Mar de tristeza añeja
Leonardo Garnier

Leonardo Garnier
Tenía lágrimas en los ojos o, para ser exactos, casi las tenía. Se le apelotaban en la comisura del párpado pero ahí se quedaban, amargas, sin salir. Su cara mantenía la compostura mientras la vida, sin voltear siquiera, le pasaba al lado. Era profunda su tristeza pero, tan vieja, que ya ni parecía tristeza sino, más bien, como un modo de ser. Su modo de ser. Triste. Pero no se le notaba. Así, con esa cara, con esos ojos casi húmedos, con ese modo de ser que pasaba por amable llegó esa tarde a casa de las Taylor. ¿A Margarita busca? Sí, cómo no, espere aquí. Todo el tiempo del mundo, nada más que hacer, tranquilo. El teléfono, a lo lejos, frases sueltas, que sí, por Margarita, ¿cómo voy a saber?, en la sala, no, no sé, más de media hora. Un café y otra media hora después, Margarita. La vio bajar cada grada: un poco en curva y hacia arriba las escaleras, un poco en curva y hacia abajo Margarita. A él, siempre tranquilo, en ese momento se le aceleró, por un instante, el pulso, hasta casi empujar hacia fuera aquellas gotas de tristeza añeja que le acompañaban siempre. Pero se contuvo usando un viejo truco para controlarse, un truco que le enseñó su tío Luis y que consistía en desviar los pensamientos de la mirada, dejarse ir detrás de cualquier detalle, como el hilito de lino negro que sobresalía del borde escotado de aquella blusa, hilo travieso, marinero como él, perdido en un mar ajeno pero capaz, sin embargo, de navegar airoso, sin delatar sus temores ni su soledad.
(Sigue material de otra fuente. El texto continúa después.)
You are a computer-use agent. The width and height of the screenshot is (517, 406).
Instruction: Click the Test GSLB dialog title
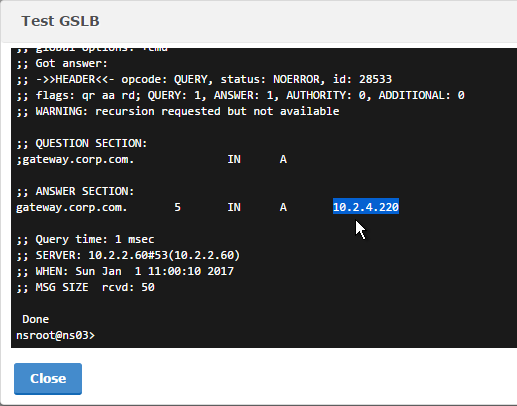click(x=60, y=21)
El bote se estremecía con cada nueva oleada, que amenazaba con reventarlo contra el acantilado, pero él se aferraba a los remos y maniobraba una y otra vez, buscando la apertura ansiada, buscando el momento preciso para dejarse ir. Un hilo de esperanza, de luz, el miedo que cede, Margarita, una apertura entre las rocas, hace tiempo que quiero, no, que tengo que decirte esto, el bote se escabulle, apretado, entre los riscos, Margarita, ya no puedo más, necesito regalarte mis lágrimas… y navegar.